Exercise data |
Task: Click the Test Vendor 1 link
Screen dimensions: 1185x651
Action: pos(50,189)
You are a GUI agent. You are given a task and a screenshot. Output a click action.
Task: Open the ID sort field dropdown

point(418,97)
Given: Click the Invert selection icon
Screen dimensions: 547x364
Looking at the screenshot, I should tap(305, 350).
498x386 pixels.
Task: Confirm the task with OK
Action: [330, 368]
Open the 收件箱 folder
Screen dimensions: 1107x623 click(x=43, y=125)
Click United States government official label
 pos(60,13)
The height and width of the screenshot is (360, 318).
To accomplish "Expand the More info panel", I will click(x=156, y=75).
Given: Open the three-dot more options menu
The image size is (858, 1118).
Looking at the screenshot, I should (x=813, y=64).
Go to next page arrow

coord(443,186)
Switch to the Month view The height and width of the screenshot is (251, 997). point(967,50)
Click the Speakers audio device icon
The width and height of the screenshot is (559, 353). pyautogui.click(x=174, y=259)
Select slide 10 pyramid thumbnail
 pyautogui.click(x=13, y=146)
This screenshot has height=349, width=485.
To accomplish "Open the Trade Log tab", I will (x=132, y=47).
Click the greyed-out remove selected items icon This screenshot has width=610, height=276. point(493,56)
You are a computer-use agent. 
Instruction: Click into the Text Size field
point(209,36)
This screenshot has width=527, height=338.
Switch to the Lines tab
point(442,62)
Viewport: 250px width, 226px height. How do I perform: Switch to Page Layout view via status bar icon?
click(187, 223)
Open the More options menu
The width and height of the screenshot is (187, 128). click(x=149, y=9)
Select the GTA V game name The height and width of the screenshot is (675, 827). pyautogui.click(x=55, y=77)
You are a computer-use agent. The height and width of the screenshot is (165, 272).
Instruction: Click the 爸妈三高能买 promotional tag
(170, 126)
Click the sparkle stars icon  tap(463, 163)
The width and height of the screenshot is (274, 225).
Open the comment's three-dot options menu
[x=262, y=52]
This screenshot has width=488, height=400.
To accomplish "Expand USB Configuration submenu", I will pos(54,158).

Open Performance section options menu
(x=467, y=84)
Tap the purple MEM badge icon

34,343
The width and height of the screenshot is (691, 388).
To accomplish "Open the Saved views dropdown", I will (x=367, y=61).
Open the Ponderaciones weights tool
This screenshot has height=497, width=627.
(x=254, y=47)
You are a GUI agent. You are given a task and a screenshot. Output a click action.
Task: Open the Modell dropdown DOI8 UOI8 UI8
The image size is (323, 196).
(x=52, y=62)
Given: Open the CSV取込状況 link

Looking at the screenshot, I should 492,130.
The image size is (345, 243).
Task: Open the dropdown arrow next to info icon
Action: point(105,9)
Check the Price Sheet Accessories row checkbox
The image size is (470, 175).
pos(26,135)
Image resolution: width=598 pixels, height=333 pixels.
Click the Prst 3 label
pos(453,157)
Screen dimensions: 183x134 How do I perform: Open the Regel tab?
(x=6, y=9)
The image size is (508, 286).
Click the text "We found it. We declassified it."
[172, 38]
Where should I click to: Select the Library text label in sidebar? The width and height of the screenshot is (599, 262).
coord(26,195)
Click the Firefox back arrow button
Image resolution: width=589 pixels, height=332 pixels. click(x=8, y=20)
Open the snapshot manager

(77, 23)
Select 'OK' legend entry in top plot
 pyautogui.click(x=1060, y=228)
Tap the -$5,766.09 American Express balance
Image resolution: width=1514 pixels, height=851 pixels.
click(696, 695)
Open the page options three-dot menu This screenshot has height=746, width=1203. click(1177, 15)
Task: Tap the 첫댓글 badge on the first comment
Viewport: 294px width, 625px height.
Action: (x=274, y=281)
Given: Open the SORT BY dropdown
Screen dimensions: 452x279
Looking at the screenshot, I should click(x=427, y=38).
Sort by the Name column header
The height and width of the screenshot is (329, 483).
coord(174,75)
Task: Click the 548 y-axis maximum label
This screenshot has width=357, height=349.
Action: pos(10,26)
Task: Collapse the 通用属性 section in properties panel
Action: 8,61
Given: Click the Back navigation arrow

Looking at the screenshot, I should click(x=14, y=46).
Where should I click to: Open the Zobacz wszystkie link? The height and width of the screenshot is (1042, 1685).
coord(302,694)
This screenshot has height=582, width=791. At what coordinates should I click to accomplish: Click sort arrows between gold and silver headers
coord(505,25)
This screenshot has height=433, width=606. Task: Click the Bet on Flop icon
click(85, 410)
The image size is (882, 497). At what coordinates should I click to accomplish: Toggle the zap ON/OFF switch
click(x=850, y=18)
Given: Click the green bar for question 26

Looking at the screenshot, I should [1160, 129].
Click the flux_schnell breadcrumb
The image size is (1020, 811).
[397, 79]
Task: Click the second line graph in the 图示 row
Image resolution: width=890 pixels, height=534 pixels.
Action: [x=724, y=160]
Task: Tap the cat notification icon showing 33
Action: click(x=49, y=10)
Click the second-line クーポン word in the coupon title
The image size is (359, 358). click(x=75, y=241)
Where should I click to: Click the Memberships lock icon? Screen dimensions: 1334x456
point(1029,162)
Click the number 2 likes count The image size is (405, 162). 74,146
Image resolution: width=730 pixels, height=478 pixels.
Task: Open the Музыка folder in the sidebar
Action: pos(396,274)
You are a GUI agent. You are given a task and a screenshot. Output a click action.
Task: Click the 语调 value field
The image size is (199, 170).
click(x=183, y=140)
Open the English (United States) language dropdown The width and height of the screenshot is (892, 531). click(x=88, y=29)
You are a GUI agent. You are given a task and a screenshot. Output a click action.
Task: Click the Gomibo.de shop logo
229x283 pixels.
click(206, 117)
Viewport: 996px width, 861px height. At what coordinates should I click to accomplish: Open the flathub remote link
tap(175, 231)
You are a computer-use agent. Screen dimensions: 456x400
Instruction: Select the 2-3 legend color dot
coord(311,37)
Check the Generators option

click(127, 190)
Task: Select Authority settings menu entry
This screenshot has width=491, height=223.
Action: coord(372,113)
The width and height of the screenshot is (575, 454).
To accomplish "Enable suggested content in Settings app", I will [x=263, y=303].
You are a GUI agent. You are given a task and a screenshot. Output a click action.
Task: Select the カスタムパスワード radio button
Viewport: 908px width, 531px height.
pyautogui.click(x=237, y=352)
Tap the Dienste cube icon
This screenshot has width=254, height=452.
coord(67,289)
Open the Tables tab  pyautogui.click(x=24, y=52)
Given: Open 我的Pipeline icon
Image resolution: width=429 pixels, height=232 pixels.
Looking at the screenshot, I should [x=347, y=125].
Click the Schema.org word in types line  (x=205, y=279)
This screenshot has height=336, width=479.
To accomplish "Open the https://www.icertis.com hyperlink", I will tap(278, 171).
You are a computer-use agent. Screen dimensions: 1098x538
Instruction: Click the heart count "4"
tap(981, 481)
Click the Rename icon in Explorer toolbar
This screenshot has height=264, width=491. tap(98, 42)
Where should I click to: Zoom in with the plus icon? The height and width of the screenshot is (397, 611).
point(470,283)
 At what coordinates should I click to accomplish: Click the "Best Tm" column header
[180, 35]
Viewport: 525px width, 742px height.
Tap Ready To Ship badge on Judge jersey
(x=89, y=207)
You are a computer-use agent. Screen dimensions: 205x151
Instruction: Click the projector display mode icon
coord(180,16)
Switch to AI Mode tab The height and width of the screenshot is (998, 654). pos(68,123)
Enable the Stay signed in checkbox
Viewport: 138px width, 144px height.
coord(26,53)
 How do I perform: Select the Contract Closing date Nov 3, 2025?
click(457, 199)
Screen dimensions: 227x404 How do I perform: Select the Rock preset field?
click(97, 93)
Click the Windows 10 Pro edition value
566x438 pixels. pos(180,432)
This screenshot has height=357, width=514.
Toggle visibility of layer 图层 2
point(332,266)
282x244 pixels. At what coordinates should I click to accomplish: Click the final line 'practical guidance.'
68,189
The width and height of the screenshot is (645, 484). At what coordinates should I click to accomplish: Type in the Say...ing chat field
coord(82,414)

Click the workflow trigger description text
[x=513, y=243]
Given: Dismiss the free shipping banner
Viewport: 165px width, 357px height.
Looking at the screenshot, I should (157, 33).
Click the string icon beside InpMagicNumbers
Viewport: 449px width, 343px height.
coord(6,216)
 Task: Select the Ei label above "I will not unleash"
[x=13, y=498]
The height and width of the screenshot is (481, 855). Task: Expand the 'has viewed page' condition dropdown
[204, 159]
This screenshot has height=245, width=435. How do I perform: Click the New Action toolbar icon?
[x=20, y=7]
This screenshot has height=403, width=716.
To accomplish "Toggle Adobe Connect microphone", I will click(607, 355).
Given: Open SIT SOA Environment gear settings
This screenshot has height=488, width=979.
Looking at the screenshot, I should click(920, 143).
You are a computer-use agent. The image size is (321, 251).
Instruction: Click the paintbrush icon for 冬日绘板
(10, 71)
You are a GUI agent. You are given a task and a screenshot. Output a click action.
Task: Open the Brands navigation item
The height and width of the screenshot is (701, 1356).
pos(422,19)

Problem to work on | Your task is to retype the entries verbatim, starting with the line that holds "Viewport: 996px width, 861px" and stopping after the line that holds "The width and height of the screenshot is (575, 454).".

Solution |
Viewport: 996px width, 861px height. At what coordinates should I click to accomplish: Open the flathub remote link
tap(175, 231)
You are a computer-use agent. Screen dimensions: 456x400
Instruction: Select the 2-3 legend color dot
coord(311,37)
Check the Generators option

click(127, 190)
Task: Select Authority settings menu entry
This screenshot has width=491, height=223.
Action: coord(372,113)
The width and height of the screenshot is (575, 454).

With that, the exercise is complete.